13-04-2014, 13:14
Wojna, pistolety i pierwsze zjawisko z LD!!! (Sen o LD!) <aniol>
A więc tak. Zgodnie ze wskazówkami, mojego mentora Fallena zacząłem stosować jedną technikę z WBTB.Wczoraj nic. Pamiętałem sen ale zapomniałem, a dzisiaj.
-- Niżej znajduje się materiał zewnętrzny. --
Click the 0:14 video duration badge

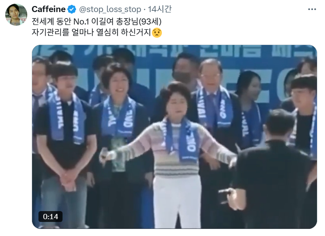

Położyłem się o 1:00 jakoś, wstałem o 5:00. Czytałem sobie forum do 5:15 i położyłem się spać. Nie mogłem zasnąć do 6:00 jakoś. Ale zasnąłem.
Obudziłem się o 8 chyba, nic nie pamiętając. Trochę, się zawiodłem, że nie było LD, ani nic nie pamiętam. Ale powiedziałem, dobra nie dziś to kiedy indziej! Zasnąłem I śnił mi się ciekawy sen. Na początku pamiętam, że był, tak jakby koniec świata? Ludzie się zabijali, uciekali do schronień, były grupy, klany, walczyli o bronie i schronienie. Potem coś przeskoczyłem i pamiętam, że wszędzie chodzili kolesie z bronią i w maskach. Takie zoomo.
Byłem w sklepie, z ,,ekipą,, i siostrą, wszedłem do WC, bo chciałem się chyba załatwić a tam widziałem pełno trupów, i w kabinach kolesi pozabijanych, albo przebierających się cywili za tych morderców. Przestraszyłem się wybiegłem, uciekłem w regały. Nagle stałem tam z moją drużyną w regale z bronią. Kazali nam brać co popadnie bo zbliża się wróg, szybko każdy coś brał, ja wziąłem jakąś rakietnice taką.
Nagle ktoś powiedział, że uciekamy dalej, i kolega z klasy wpadł na pomysł aby spalić inne bronie aby oni nie wzięli. Jednym ciosem wysadził wszystko. Uciekamy dalej, nagle znaleźliśmy się w zamku jakimś, wszyscy czekali na wroga, była tam moja siostra zakonna która uczy mnie religii, nie wiem czemu tak jakby dowodziła. Kazała mi wybrać sobie broń, w środku zamku, pamiętam, że broń była osobno, osobno naboje i lufy itp.
Wziąłem snajperkę, bo nie chciałem walczyć wręcz, bałem się śmierci.
Chciałem strzelać z daleka. Szukałem lufy. I wziąłem lufę, nie mogłem znaleźć naboi. Wszyscy czekali na murach na wroga. Zbliżałem się na mury aby się umiejscowić i nagle, pomyślałem, że przegramy, że to będzie koniec mojego życia. Że umrę. Że nie mogę umrzeć tak szybko, to nie możliwe. Pomyślałem, czy to nie jest sen? Zrobiłem Tra- o dziwo oddychałem przez nos. Powiedziałem do siebie, cholera przecież to sen!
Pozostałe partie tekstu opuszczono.